### EXERCISE DESCRIPTION
Repeat precisely the line in which "Task: Click the" occurs and all lines that follow it in the entries below. Pictures must be omitted.

START RECORDS FOR PROCESSING

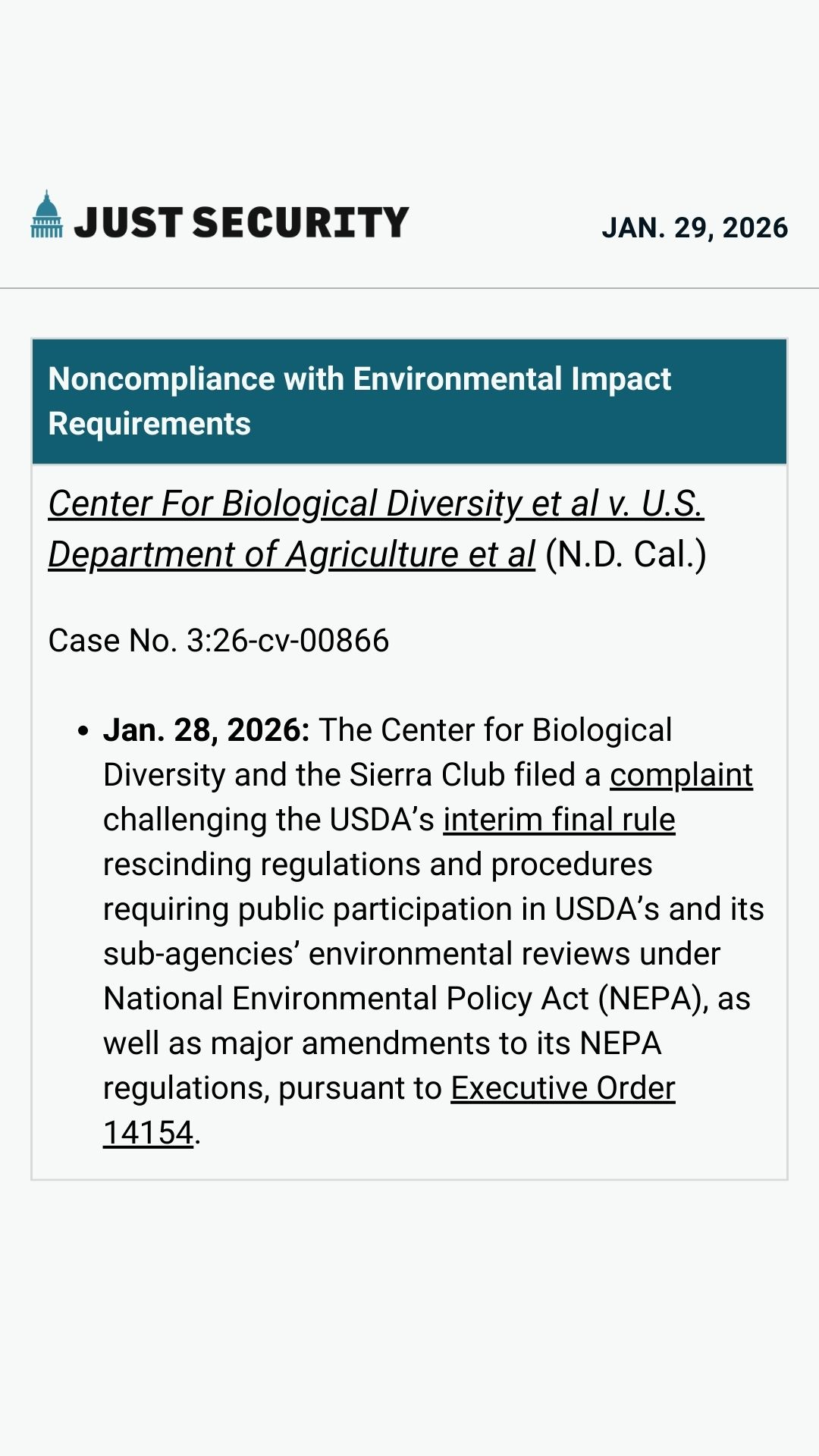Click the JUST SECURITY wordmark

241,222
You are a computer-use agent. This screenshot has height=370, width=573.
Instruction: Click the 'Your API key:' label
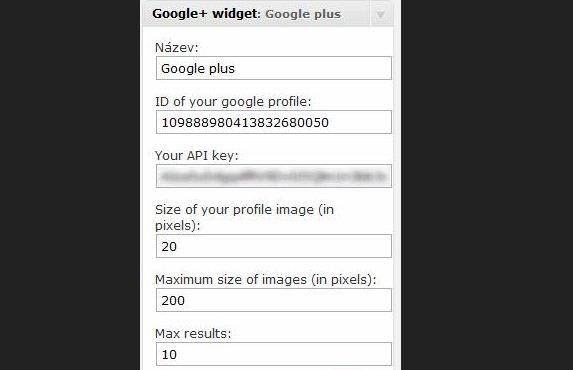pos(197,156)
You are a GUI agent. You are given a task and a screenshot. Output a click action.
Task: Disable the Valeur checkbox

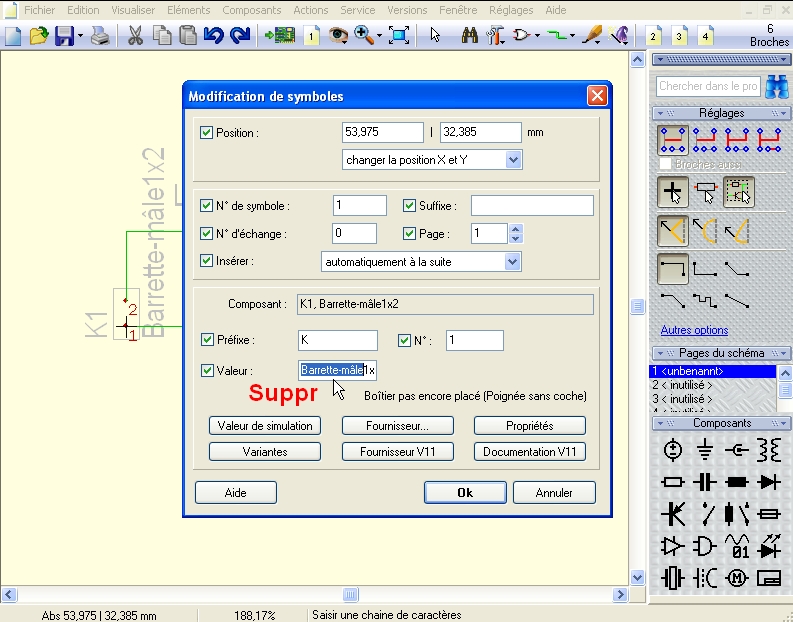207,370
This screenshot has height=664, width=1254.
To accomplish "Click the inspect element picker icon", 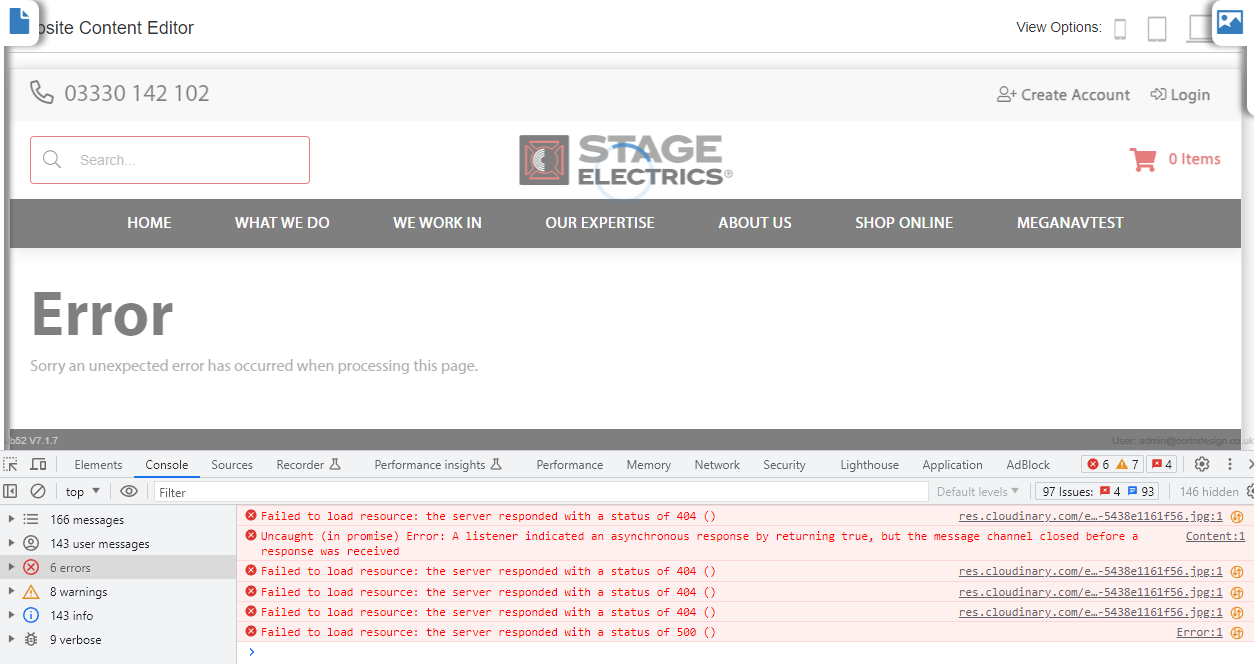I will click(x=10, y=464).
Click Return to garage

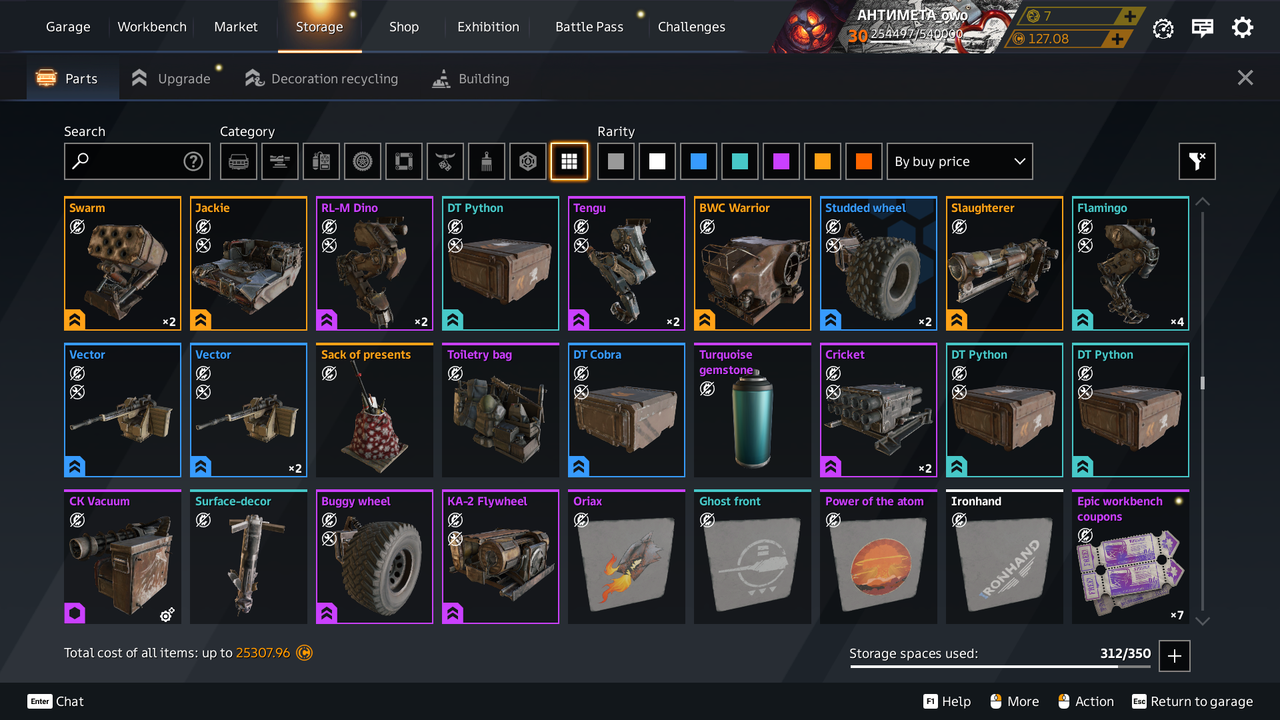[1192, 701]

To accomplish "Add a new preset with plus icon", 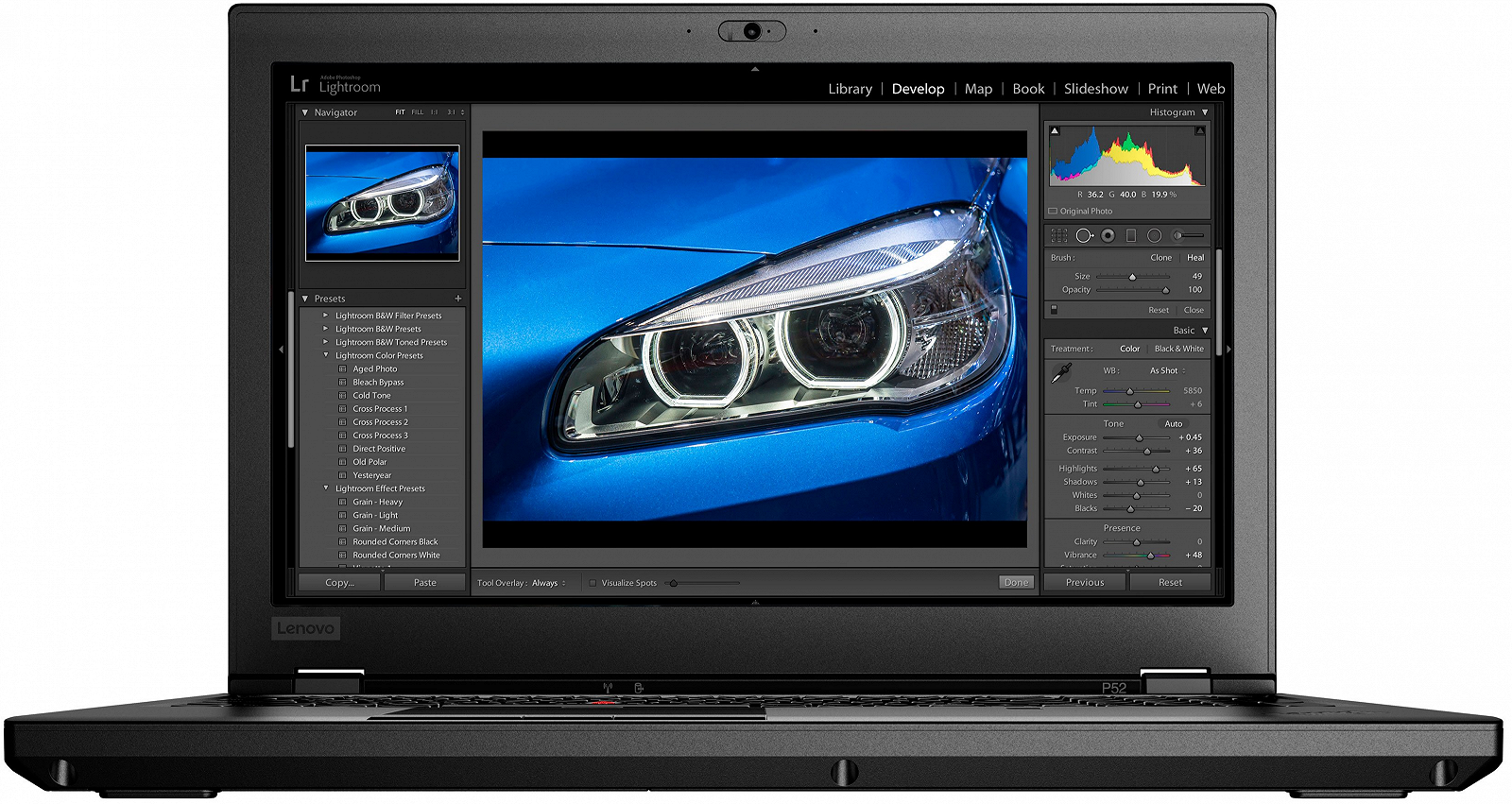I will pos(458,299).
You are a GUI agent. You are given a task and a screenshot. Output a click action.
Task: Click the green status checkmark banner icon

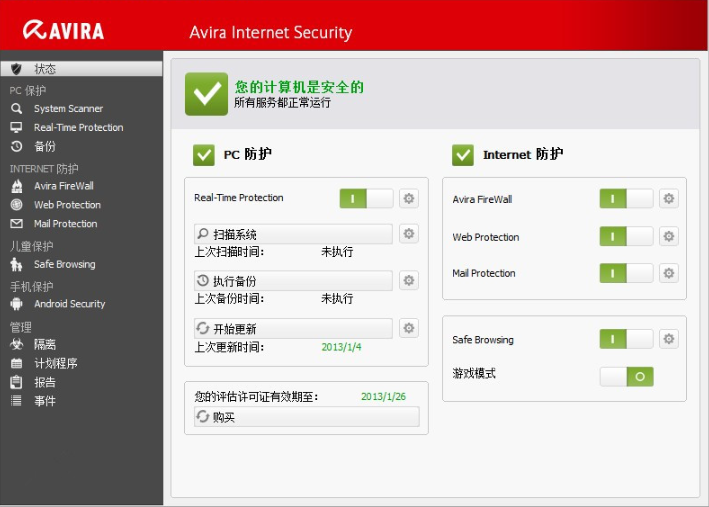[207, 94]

END RECORDS FOR PROCESSING

### ANSWER BOX
Task: Click the green status checkmark banner icon

[207, 94]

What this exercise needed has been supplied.